» ASSIGNED TASK 1
According to the Trustifai description, what four factors is the Trust Score based on?
» ASSIGNED TASK 2
From the Trustifai description, copy the passage starting at "Trustifai is a" and ending at "alignment, and diversity." word for word.

» TEXT
----------------
Metadata-Version: 2.1
Name: trustifai
Version: 0.0.0
Summary: Trustifai: A Comprehensive Framework for AI Trustworthiness
Author-email: Aaryan Verma <aaryan_verma@outlook.com>
License: MIT
Project-URL: Homepage, https://github.com/Aaryanverma/trustifai
Classifier: License :: OSI Approved :: MIT License
Classifier: Programming Language :: Python :: 3
Classifier: Programming Language :: Python :: 3.10
Classifier: Programming Language :: Python :: 3.11
Classifier: Programming Language :: Python :: 3.12
Classifier: Programming Language :: Python :: 3.13
Requires-Python: >=3.10
Description-Content-Type: text/markdown
License-File: LICENSE
Requires-Dist: litellm==1.81.1
Requires-Dist: nltk==3.8.1
Requires-Dist: numpy==2.4.1
Requires-Dist: pydantic==2.12.5
Requires-Dist: pytest==8.3.4
Requires-Dist: python-dotenv==1.2.1
Requires-Dist: pyvis==0.3.2
Requires-Dist: PyYAML==6.0.3
Requires-Dist: tenacity==8.2.3

# Trustifai 
**🛡️Quantify, Visualize, and Explain Trust in RAG Applications.**

Trustifai is a Python-based observability engine designed to evaluate the trustworthiness of Retrieval-Augmented Generation (RAG) systems. Unlike simple evaluation frameworks that rely on a single "correctness" score, Trustifai computes a multi-dimensional **Trust Score** based on grounding, consistency, alignment, and diversity.
----------------
» SOURCE MATERIAL

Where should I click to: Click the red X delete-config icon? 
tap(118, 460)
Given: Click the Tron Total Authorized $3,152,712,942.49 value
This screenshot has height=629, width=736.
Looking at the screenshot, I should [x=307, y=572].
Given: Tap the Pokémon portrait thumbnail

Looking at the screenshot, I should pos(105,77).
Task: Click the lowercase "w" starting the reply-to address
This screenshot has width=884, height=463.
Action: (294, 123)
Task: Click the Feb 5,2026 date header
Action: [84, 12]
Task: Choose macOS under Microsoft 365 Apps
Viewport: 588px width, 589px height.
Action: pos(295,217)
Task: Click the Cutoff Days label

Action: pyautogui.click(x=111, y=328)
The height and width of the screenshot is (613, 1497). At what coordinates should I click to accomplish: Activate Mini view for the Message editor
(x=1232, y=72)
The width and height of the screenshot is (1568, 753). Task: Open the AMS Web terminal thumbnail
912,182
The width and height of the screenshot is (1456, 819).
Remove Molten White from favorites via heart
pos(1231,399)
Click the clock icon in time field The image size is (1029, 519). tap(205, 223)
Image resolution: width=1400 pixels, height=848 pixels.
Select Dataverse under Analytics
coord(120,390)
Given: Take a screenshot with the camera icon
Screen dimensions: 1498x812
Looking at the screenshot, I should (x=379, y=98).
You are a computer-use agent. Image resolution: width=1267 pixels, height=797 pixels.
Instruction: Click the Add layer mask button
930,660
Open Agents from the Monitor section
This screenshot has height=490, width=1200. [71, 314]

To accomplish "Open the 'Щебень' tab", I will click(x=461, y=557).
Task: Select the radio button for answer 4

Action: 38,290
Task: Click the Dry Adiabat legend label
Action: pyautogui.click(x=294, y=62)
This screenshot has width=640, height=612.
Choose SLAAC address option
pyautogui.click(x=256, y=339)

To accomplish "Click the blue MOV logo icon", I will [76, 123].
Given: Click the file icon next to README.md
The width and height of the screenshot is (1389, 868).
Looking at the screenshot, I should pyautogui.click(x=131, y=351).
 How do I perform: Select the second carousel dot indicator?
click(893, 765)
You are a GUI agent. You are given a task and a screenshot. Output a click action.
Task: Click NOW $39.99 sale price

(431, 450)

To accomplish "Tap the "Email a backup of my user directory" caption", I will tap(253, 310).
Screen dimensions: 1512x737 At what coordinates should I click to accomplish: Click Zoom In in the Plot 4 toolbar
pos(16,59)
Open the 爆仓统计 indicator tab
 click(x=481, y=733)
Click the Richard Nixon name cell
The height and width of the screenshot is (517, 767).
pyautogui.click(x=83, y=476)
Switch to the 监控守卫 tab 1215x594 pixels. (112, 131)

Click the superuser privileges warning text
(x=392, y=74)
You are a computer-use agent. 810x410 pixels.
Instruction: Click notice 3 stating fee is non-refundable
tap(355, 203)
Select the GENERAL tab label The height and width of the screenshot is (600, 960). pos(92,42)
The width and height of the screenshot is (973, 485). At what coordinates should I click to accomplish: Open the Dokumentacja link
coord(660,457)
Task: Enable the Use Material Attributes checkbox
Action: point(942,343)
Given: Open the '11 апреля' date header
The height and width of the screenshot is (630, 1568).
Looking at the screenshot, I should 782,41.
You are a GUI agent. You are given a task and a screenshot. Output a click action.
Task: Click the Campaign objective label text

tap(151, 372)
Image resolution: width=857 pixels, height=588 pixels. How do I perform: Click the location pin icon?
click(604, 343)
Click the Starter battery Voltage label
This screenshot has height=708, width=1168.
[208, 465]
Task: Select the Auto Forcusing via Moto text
----------------
» RESPONSE AREA 1
Grounding, consistency, alignment, and diversity.

» RESPONSE AREA 2
Trustifai is a Python-based observability engine designed to evaluate the trustworthiness of Retrieval-Augmented Generation (RAG) systems. Unlike simple evaluation frameworks that rely on a single "correctness" score, Trustifai computes a multi-dimensional **Trust Score** based on grounding, consistency, alignment, and diversity.